\"Dzień Ukraińskiej Armii świętował Zespół Szkół Ogólnokształcących nr 2 im. Markiana Szaszkewicza w Przemyślu. W kalendarzu uroczystości obchodzonych w trakcie roku szkolnego 2010-2011 zabrakło za to obchodów rocznicy wybuchu II wojny światowej. W ocenie organizacji kresowych to skandal, że w majestacie prawa, za pieniądze polskich podatników, promuje się zbrodnicze ideologie UPA\" - napisał \"Nasz Dziennik\".
Wspomniana szkoła jest publiczną placówką edukacyjną z ukraińskim językiem nauczania, w której wykształcenie zdobywa młodzież pochodzenia ukraińskiego zamieszkała w Polsce. Na jej oficjalnej stronie internetowej pod datą 14 października 2010 roku widnieje informacja: "Dzień Nauczyciela Święto Pokrowy - udział młodzieży we mszy w katedrze gr-kat. oraz wyjazd młodzieży na mogiły do Pikulic - Dzień Ukraińskiej Armii".
"ND" przypomina, że na cmentarzu w Pikulicach pod Przemyślem obok grobów żołnierzy Armii Ukraińskiej Republiki Ludowej - sojuszników Polski w wojnie z bolszewikami w 1920 roku, zmarłych w obozie internowania w tej miejscowości, są także mogiły banderowców, którzy wymordowali ludność miejscowości Bircza w 1946 roku.
Jak powiedział gazecie doktor Andrzej Zapałowski, prezes Podkarpackiej Ligi Samorządowej i poseł poprzedniej kadencji do Parlamentu Europejskiego, w latach 1945-1946 banderowcy sotni UPA, która brała udział w mordowaniu Polaków, mieszkańców Pikulic, spalili tam kilkadziesiąt domów i obiektów gospodarskich, a w nocy z 15 na 16 listopada 1945 roku znęcali się, zastrzelili, następnie zaś spalili ciała repatriantów ze wschodu.

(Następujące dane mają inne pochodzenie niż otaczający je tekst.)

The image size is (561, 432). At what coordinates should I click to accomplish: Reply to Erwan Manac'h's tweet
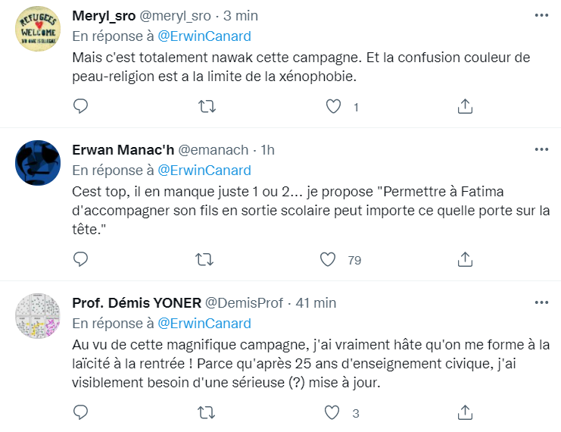[81, 260]
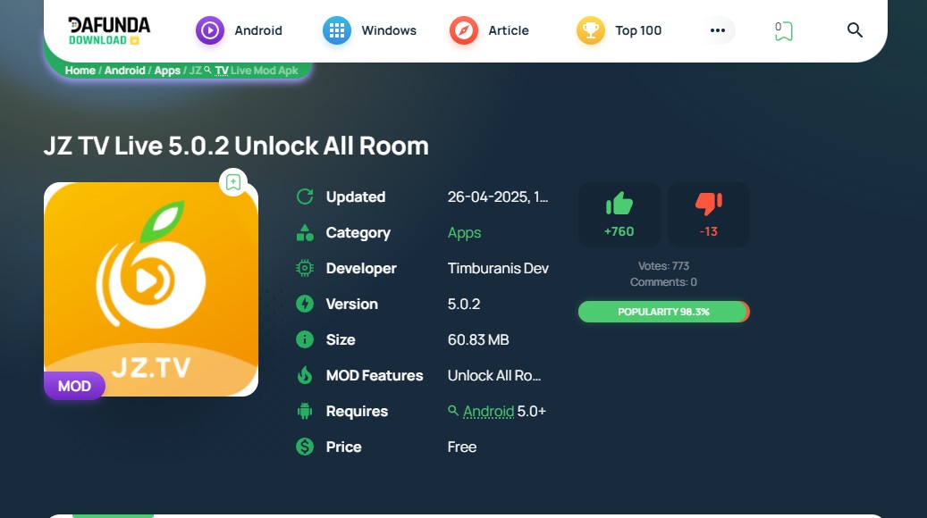927x518 pixels.
Task: Click the blue Windows grid icon
Action: [x=337, y=30]
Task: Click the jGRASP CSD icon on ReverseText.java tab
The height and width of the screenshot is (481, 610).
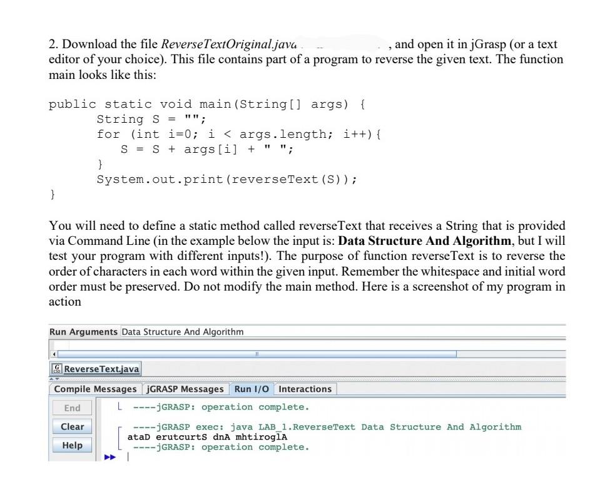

"Z terminarza uroczystości Zespołu Szkół Ogólnokształcących nr 2 w Przemyślu wynika, że 14 października młodzież szkolna obchodzi święto Ukraińskiej Armii, które nie widnieje nawet w oficjalnym wykazie świąt państwowych czy religijnych Ukrainy. Owszem, są tam takie święta, jak chociażby: Dzień Zwycięstwa - 9 maja, czy Dzień Niepodległości - 24 sierpnia. Z kolei dniem święta dla Ukraińskiej Armii jest 6 grudnia - Dzień Sił Zbrojnych Ukrainy, a świętem wszystkich żołnierzy zarówno pełniących służbę, jak i weteranów jest 23 lutego - Dzień Obrońcy Ojczyzny. W tej sytuacji powstaje pytanie, jakie święto propaguje przemyska placówka" - czytamy w "ND".
O to, co kryje się pod terminem "Dzień Ukraińskiej Armii", gazeta zapytała Piotra Pipkę, dyrektora tej placówki.
"- Jest to oficjalne święto ukraińskiego wojska" - odpowiedział.
Na uwagę, że 14 października zwolennicy Stepana Bandery obchodzą jako dzień powstania zbrojnego ugrupowania UPA, dyrektor Pipka odparł, że jest to "czysty zbieg okoliczności".
Żadnych wątpliwości w tej kwestii nie mają zbulwersowane tym faktem organizacje kresowe. Jak powiedział "ND" Henryk Bajewicz, prezes Stowarzyszenia Kresowego "Podkamień" w Wołowie na Dolnym Śląsku, bez wątpienia chodzi tu o Organizację Ukraińskich Nacjonalistów, zwaną Ukraińską Powstańczą Armią, która w barbarzyński, nigdy wcześniej niespotykany sposób, wymordowała około 130 tysięcy Polaków: kobiet, dzieci i starców, a ponadto dziesiątki tysięcy Ukraińców, Ormian, Żydów, Czechów, Rosjan czy Romów.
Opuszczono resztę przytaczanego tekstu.